The conference began with fantastic EDI training from Engiqueers Canada, and delegates had thought-provoking conversations on intersectionality and recognizing bias.
Everyone has bias, but we learned that being aware of and not acting on our biases is important. Harvard’s Implicit Differentiation Test was brought up as a simple (and fun!) way to increase self-awareness, so I encourage you to try it!
Dr. Emily Marasco of the University of Calgary presented on the importance of EDI in engineering and education. She highlighted the need for diversity in the engineering profession: McKinsey & Company found that diverse teams and representation in leadership lead to better performance.
“Diversity is a fact. Equity and inclusion are choices.”Dr. Emily Marasco
So how do we become more inclusive? We learned the six Cs identified by Deloitte, which describe traits of an inclusive leader: Cognizance, courage, commitment, collaboration, cultural intelligence, and curiosity.
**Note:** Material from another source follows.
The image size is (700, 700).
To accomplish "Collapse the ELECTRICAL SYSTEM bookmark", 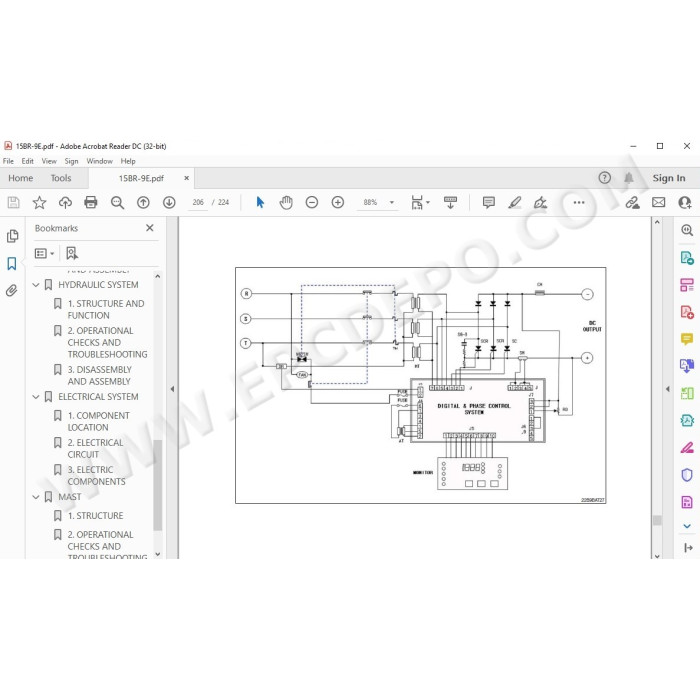I will click(x=36, y=397).
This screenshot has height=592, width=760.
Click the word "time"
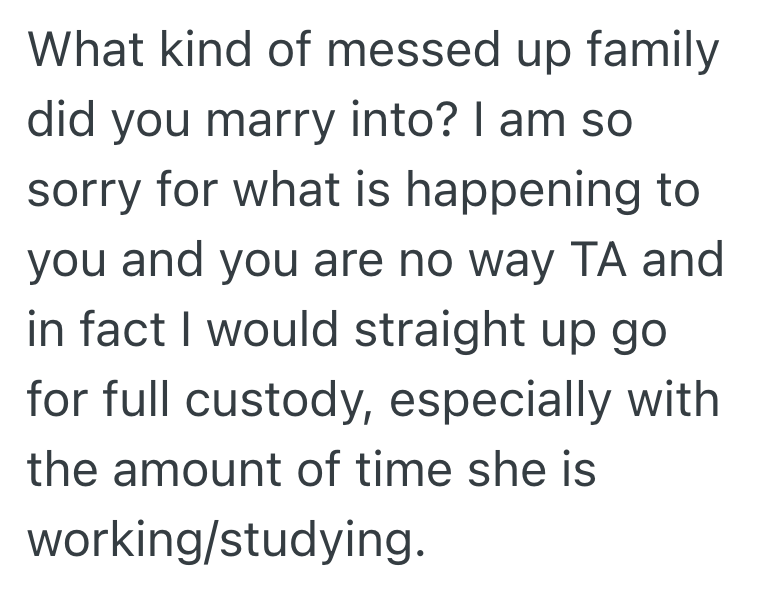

She ended the session with a challenge. In a Torrance Test of Creative Thinking, she asked us to come up with as many ways to use a standard paper clip as we could in a minute. Twelve items was the record, but we learned that our creativity also materializes in how much we modified the paper clip and the originality and detail of our ideas (though no one came up with something quite as original as a tattoo needle, an answer which Dr. Marasco once heard).
As Sam Bhardwaj, the Engiqueers Canada presenter stated, engineering is a privileged profession, and it’s not apolitical. Creating an inclusive, robust, and sustainable future will require an inclusive and diverse community of engineers, so let’s ensure that Lakehead is part of this critical paradigm shift.